_GOAL OF THE EXERCISE_: Reproduce verbatim the rows starting at the line that contains "Task: Select the HOUR02 Asian Kill Zone value" and continuing through the final line of the rows below, with both of those lines included.

_DATA SHOWN_:
+ + + +
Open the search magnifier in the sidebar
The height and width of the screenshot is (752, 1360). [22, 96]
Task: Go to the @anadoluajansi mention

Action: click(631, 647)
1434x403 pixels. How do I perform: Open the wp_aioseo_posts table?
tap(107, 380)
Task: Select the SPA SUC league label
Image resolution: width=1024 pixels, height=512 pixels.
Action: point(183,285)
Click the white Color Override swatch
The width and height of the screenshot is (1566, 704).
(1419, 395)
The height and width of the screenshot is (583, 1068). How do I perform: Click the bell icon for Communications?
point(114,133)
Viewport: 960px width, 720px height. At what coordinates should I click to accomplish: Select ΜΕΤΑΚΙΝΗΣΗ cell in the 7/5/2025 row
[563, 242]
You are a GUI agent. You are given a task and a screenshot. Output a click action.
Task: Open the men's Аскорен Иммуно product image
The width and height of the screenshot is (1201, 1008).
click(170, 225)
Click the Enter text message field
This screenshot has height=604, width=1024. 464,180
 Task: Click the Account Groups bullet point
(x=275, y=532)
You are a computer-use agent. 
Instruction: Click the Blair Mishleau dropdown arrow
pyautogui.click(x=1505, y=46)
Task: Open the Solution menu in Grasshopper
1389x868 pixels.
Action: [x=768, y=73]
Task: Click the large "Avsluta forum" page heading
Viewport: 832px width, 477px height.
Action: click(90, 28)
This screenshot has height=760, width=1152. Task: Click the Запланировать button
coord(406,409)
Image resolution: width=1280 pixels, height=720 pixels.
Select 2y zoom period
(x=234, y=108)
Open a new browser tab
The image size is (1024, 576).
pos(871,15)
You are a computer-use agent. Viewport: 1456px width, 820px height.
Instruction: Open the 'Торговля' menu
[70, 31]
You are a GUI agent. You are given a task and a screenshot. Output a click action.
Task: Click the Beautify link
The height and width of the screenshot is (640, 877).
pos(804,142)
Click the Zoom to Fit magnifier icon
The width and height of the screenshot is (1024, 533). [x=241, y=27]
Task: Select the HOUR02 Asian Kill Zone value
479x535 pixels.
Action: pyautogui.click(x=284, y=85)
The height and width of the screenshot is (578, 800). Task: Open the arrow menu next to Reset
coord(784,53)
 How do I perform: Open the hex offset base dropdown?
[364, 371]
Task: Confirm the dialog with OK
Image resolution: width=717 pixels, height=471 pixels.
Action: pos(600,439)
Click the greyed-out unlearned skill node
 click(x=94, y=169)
+ + + +
_ANSWER IN FULL_:
Task: Select the HOUR02 Asian Kill Zone value
479x535 pixels.
Action: pyautogui.click(x=284, y=85)
The height and width of the screenshot is (578, 800). Task: Open the arrow menu next to Reset
coord(784,53)
 How do I perform: Open the hex offset base dropdown?
[364, 371]
Task: Confirm the dialog with OK
Image resolution: width=717 pixels, height=471 pixels.
Action: pos(600,439)
Click the greyed-out unlearned skill node
 click(x=94, y=169)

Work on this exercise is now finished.